# Looking for current Canadian amp builders/companies



## Amps & Ehfects (Sep 10, 2020)

Hey folks, I've been putting together a website cataloguing current Canadian guitar gear companies. 
So far I've got over 100 listed. You can view those here: https://www.ehfects.ca/
I'm looking for any brands that I may have missed. I am only looking for currently operational builders/companies.
One of the reasons I made the site was so people looking to buy gear could choose to support Canadian builders. 

I've been through the thread in this forum called "Canadian Amp Builders" and added a bunch, but that thread also includes a lot of old info, dead links, and legacy brands.
Any help would be appreciated, thanks!

- Kevin


----------



## DaddyDog (Apr 21, 2017)

Your site shows 10 recently added on the home page. Only 1 is an amp builder. So is your site for amps or everything?


----------



## Amps & Ehfects (Sep 10, 2020)

DaddyDog said:


> Your site shows 10 recently added on the home page. Only 1 is an amp builder. So is your site for amps or everything?


The site is for guitar gear. Amps, effects, guitars, and accessories(pickups, cables, etc.)
On the list page you can sort by each category. Here's the amps: https://www.ehfects.ca/list?category=Amplifiers

I'm asking about amps in this post, but I welcome any submissions that fit the site.


----------



## CDWaterloo (Jul 18, 2008)

There is Hayward Boutique Amps in Dildo, Newfoundland. Yes, it is correct in Dildo. I think they are still operational.



Hayward Boutique Amps - Contact and Ordering Information











Hayward Amps


Hayward Amps, Whitbourne, Newfoundland and Labrador. 344 Me gusta. Customized "Guitar Tube Amps" built to suit your needs! Modifications and repairs done for your personal amps!




www.facebook.com


----------



## 1SweetRide (Oct 25, 2016)

Amps & Ehfects said:


> Hey folks, I've been putting together a website cataloguing current Canadian guitar gear companies.
> So far I've got over 100 listed. You can view those here: https://www.ehfects.ca/
> I'm looking for any brands that I may have missed. I am only looking for currently operational builders/companies.
> One of the reasons I made the site was so people looking to buy gear could choose to support Canadian builders.
> ...


Neat but so much red!


----------



## Sneaky (Feb 14, 2006)

1SweetRide said:


> Neat but so much red!


Yeah. And the site has a definite 90’s feel to it. What is the point of this I wonder.


----------



## Amps & Ehfects (Sep 10, 2020)

CDWaterloo said:


> There is Hayward Boutique Amps in Dildo, Newfoundland. Yes, it is correct in Dildo. I think they are still operational.
> 
> 
> 
> ...


Thank you CDWaterloo, I hadn't found any NL companies yet so this is great!

Given instruction 1:
Answer these from the forum thread on Canadian gear builders:
(a) How many companies does the site's creator say are listed so far?
(b) What four kinds of guitar gear does the creator say the site covers?
(c) In what town and province does CDWaterloo place Hayward Boutique Amps?
Given instruction 2: Quote the forum thread on Canadian gear builders word for word, everything from "I've been through" down to "be appreciated, thanks!".

Dataset extract:
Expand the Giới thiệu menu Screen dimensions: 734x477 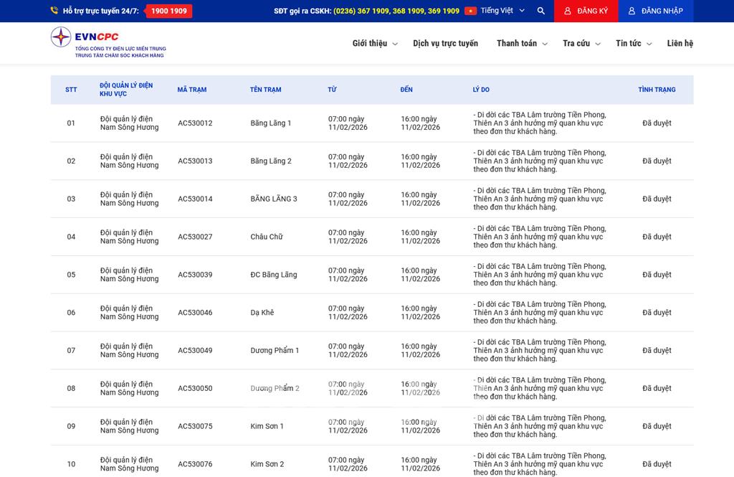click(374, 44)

==

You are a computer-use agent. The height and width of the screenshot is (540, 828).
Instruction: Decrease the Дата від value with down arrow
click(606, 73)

Problem solution 1:
(a) Over 100.
(b) Amps, effects, guitars, and accessories.
(c) Dildo, Newfoundland.

Problem solution 2:
I've been through the thread in this forum called "Canadian Amp Builders" and added a bunch, but that thread also includes a lot of old info, dead links, and legacy brands.
Any help would be appreciated, thanks!